Vorerst keine weiteren Pläne für Gemeindefusionen in Tirol

Laut Land Tirol überlegen derzeit keine weiteren Gemeinden zusammenzuwachsen. Matrei am Brenner wird also vorerst ein Einzelfall bleiben. Für das Land seien kleine Gemeinden, mit Bürgermeisterinnen und Bürgermeistern, die relativ wenig Macht haben, sicher bequemer, glaubt der Politikwissenschafter Philipp Umek. Gleichzeitig würde aber eine verstärkte Zusammenarbeit zwischen Gemeinden sogenannte Skaleneffekte mit sich bringen.

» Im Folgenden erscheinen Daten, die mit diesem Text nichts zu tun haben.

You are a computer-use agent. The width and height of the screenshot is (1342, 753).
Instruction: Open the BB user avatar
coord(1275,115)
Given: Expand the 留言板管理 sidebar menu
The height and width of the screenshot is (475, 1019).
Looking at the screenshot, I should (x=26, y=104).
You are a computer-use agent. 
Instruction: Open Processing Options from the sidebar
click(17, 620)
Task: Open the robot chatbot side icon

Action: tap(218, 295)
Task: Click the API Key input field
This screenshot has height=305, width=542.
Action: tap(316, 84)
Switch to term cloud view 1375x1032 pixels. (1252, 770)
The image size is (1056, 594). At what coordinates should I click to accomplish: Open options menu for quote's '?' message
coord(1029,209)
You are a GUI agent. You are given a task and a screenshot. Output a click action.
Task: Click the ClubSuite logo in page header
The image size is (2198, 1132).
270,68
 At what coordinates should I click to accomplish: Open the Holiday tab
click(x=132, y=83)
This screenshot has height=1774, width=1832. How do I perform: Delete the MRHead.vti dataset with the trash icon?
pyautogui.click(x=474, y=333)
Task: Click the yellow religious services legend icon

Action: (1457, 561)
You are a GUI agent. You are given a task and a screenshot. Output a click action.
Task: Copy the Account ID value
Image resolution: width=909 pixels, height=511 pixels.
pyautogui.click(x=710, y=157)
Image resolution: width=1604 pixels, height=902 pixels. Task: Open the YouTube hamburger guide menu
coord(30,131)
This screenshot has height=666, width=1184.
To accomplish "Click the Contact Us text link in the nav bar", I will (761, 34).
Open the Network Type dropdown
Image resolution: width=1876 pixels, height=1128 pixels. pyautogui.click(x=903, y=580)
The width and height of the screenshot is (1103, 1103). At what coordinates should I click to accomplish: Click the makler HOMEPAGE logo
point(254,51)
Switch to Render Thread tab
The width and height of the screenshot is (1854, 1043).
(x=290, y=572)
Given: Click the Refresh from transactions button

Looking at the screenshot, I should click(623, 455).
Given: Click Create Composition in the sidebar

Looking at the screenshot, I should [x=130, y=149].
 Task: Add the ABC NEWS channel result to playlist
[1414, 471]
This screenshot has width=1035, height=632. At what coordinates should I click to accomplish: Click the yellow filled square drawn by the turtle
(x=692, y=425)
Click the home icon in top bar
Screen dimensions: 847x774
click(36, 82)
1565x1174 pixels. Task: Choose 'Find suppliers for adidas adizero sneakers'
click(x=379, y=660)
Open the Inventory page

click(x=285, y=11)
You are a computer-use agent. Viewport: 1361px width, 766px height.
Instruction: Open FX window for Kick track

„Die sind aber erst ab einer gewissen Größe gegeben, vielleicht ab 3.000 bis 4.000 Einwohnerinnen und Einwohnern, um eine Zahl zu nennen. Erst dann würde man die wirtschaftlichen Effekte in der Verwaltung und dergleichen merken“, so Umek. Es sollte deshalb vom Land mehr Unterstützung geben, damit die Zusammenarbeit zwischen den Gemeinden besser funktioniert, so der Appell des Politologen. Es sei andererseits nämlich oft gar nicht so einfach, in bestimmten Bereichen über Gemeindegrenzen hinweg zu kooperieren.